Die Methode Zählt
In der Kultivierungsfiktion ist es genauso wichtig, wie man kultiviert, wie viel man kultiviert. Unterschiedliche Techniken führen zu unterschiedlichen Ergebnissen — verschiedene elementare Affinitäten, verschiedene Kampfstile, unterschiedliche Fortschrittsgeschwindigkeiten und unterschiedliche Nebeneffekte.
Die falsche Technik zu wählen, kann die Entwicklung eines Kultivierenden lähmen. Die richtige Wahl kann ein durchschnittliches Talent zum Genie machen.
Grundlegende Kultivierungsmethoden
Meditation (打坐, dǎzuò) — Die grundlegendste Technik. Der Kultivierende sitzt in einer bestimmten Haltung, reguliert seine Atmung und zirkuliert Qi durch seine Meridiane. Meditation ist langsam, aber sicher — die Standardmethode für Kultivierende ohne Zugang zu fortgeschrittenen Techniken.
Atemtechniken (吐纳, tǔnà) — Spezifische Muster von Ein- und Ausatmung, die die Qi-Aufnahme optimieren. Fortgeschrittene Atemtechniken können Qi aus bestimmten Quellen aufnehmen — Mondlicht, Sonnenlicht, Gewitter oder vulkanische Öffnungen — jede Quelle erzeugt unterschiedliche Arten von spiritueller Energie.

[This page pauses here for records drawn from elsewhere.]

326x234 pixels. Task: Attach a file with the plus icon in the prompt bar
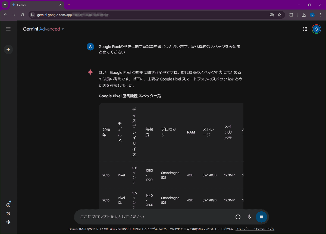238,217
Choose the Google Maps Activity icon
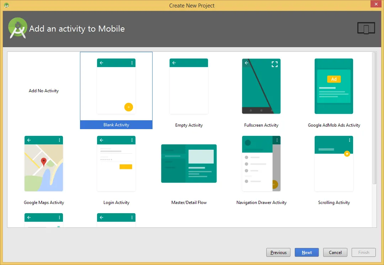Screen dimensions: 384x265 pos(44,164)
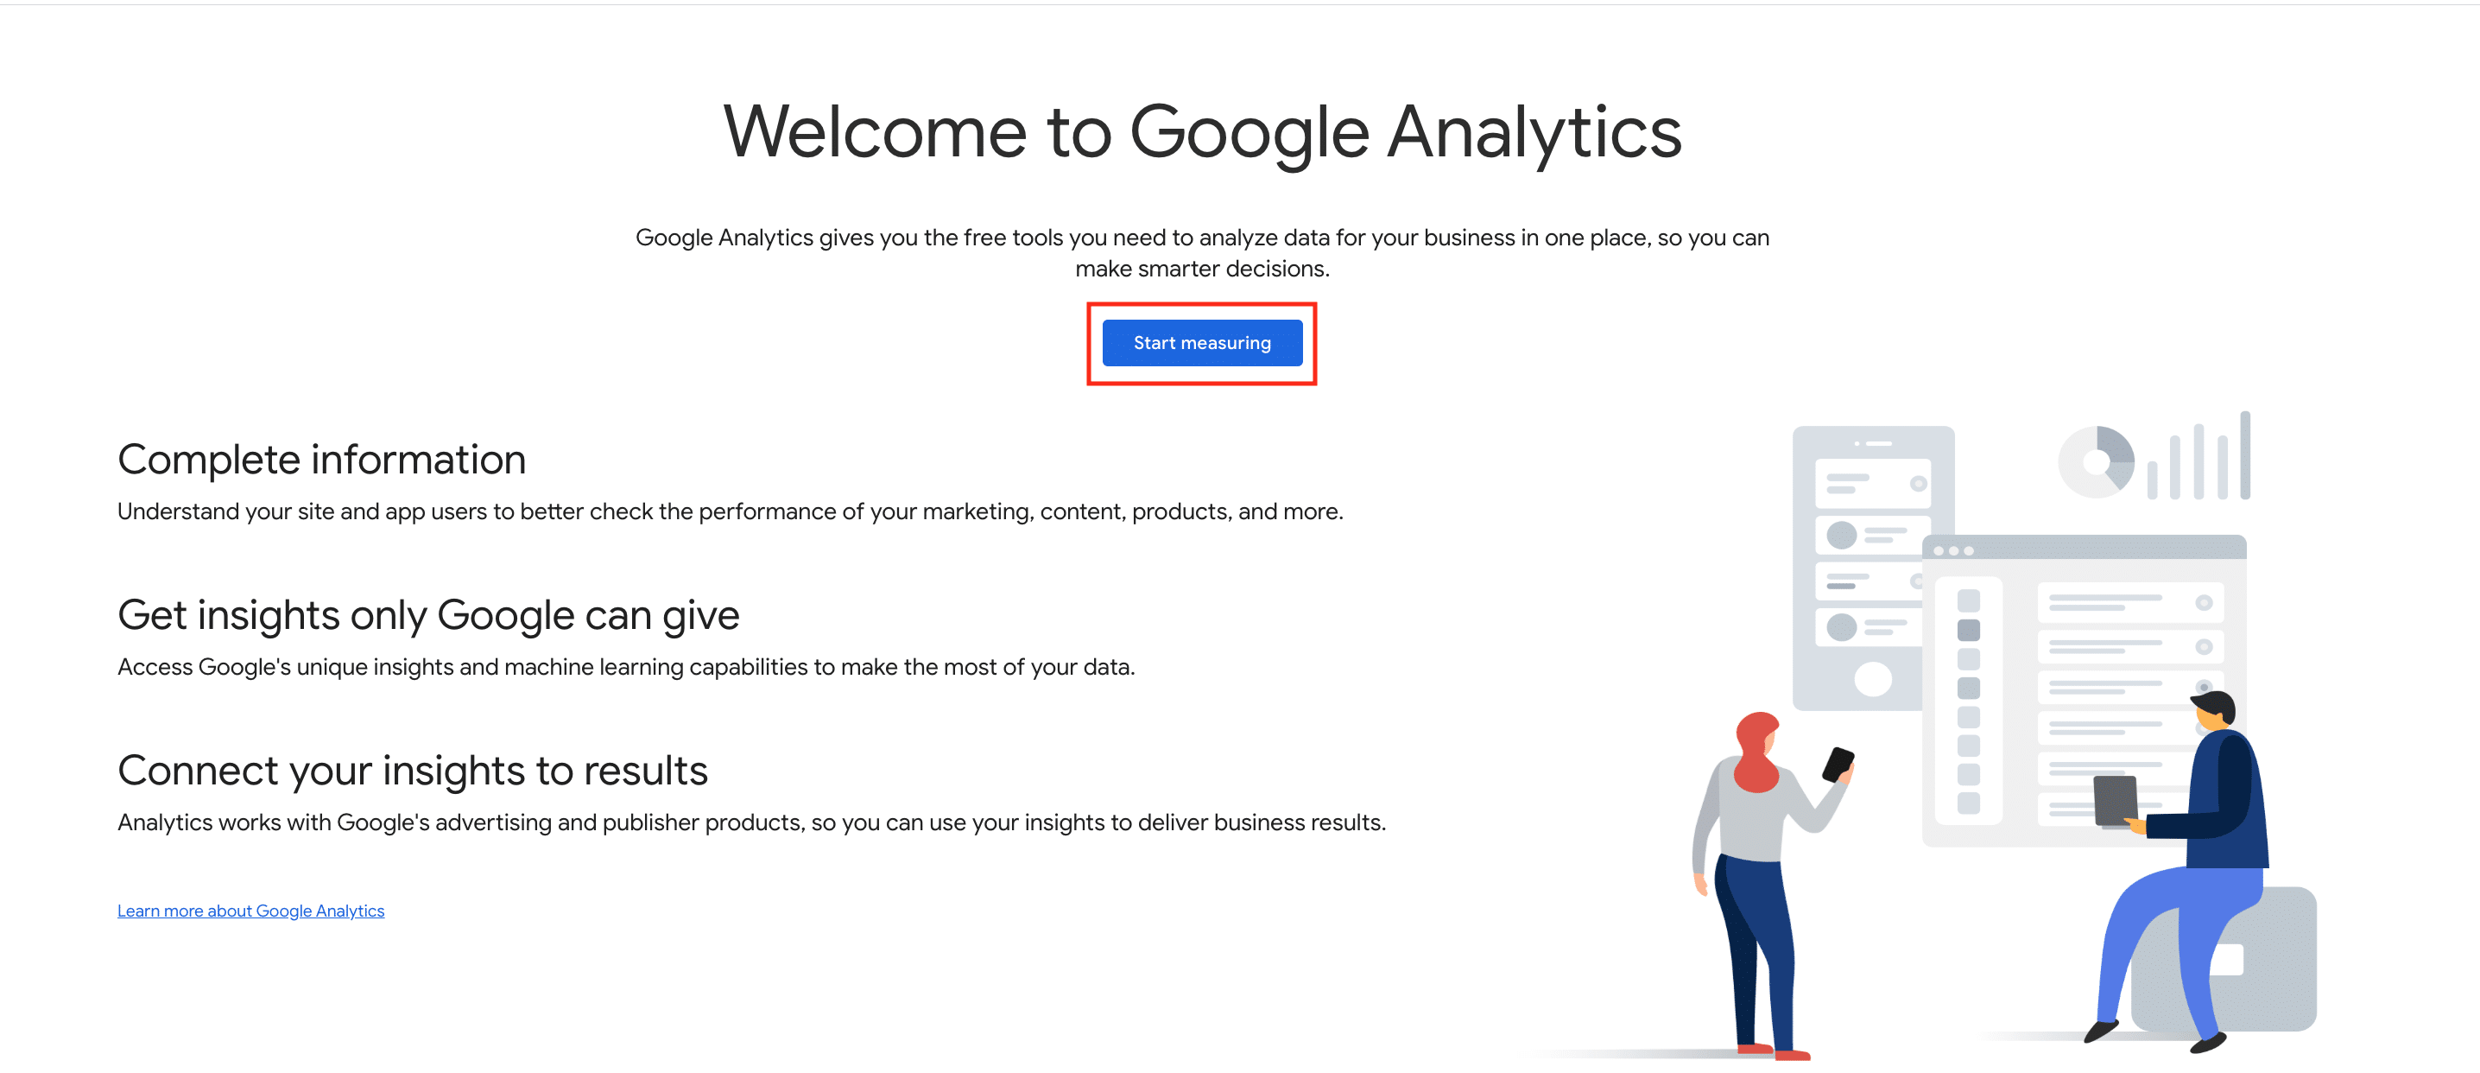Open Learn more about Google Analytics link
2480x1073 pixels.
tap(250, 911)
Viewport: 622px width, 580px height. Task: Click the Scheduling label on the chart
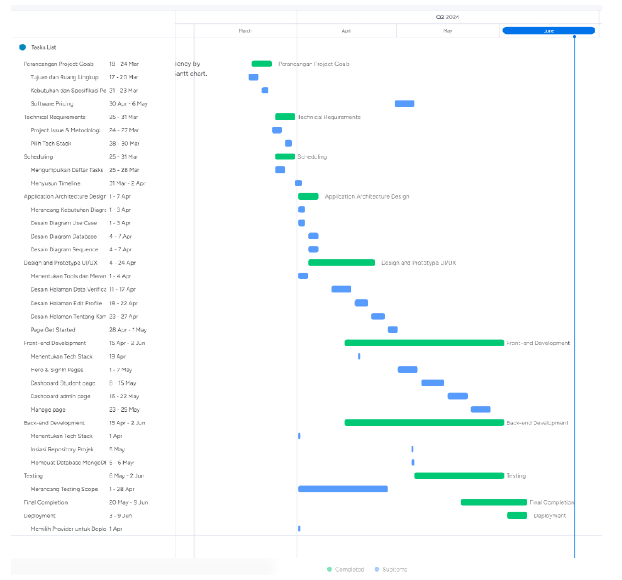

Körperhärtung (淬体, cuìtǐ) — Die physische Stärke des Körpers verbessern, um mehr spirituelle Energie zu fassen. Methoden umfassen das Baden in medizinischen Flüssigkeiten, den Konsum von körperstärkenden Pillen und das Aushalten extremer körperlicher Belastungen. Körperhärtung ist schmerzhaft, aber essenziell — ein schwacher Körper kann eine starke Kultivierungsbasis nicht unterstützen.
Doppelkultivierung (双修, shuāngxiū) — Zwei Kultivierende üben zusammen, teilen und zirkulieren spirituelle Energie zwischen sich. Doppelkultivierung ist schneller als Einzelpraxis, erfordert jedoch Vertrauen und Kompatibilität. In manchen Romanen hat sie romantische oder sexuelle Konnotationen; in anderen ist sie rein technisch.
Elementare Affinitäten
Die meisten Kultivierungstechniken sind auf eines der fünf Elemente (五行, wǔxíng) ausgerichtet: Metall, Holz, Wasser, Feuer und Erde. Die elementare Affinität eines Kultivierenden bestimmt, welche Techniken er lernen kann und welche Umgebungen seine Kultivierung fördern.
Ein Feuer-affiner Kultivierender profitiert davon, in der Nähe von Vulkanen oder im Sommer zu üben. Ein Wasser-affiner Kultivierender profitiert von Übungen nahe Ozeanen oder im Winter. Das Anwenden einer Technik, die der eigenen Affinität widerspricht, ist bestenfalls ineffizient und schlimmstenfalls gefährlich.
Einige seltene Kultivierende besitzen mehrere Affinitäten oder gar keine Affinität. Mehrere Affinitäten erlauben Vielseitigkeit, erschweren aber den Fortschritt (mehr Elemente müssen ausbalanciert werden). Keine Affinität — genannt „chaotische spirituelle Wurzel“ (杂灵根, zá línggēn) — gilt meist als Nachteil, kann aber gelegentlich ein verborgenes Talent sein.
Die Hierarchie der Techniken
Kultivierungstechniken werden nach Qualität eingeteilt:
Mortal-Stufe (凡级) — Grundlegende Techniken, die jeder beherrschen kann. Langsamer Fortschritt, begrenztes Potential.
Erde-Stufe (地级) — Mittlere Techniken, die von etablierten Sekten verwendet werden. Angemessene Fortschrittsgeschwindigkeit.
Himmel-Stufe (天级) — Fortgeschrittene Techniken, die von Großmächten gehalten werden. Schneller Fortschritt, bedeutende Kampfvorteile.
Gott-Stufe (神级) — Legendäre Techniken, die möglicherweise nicht einmal existieren.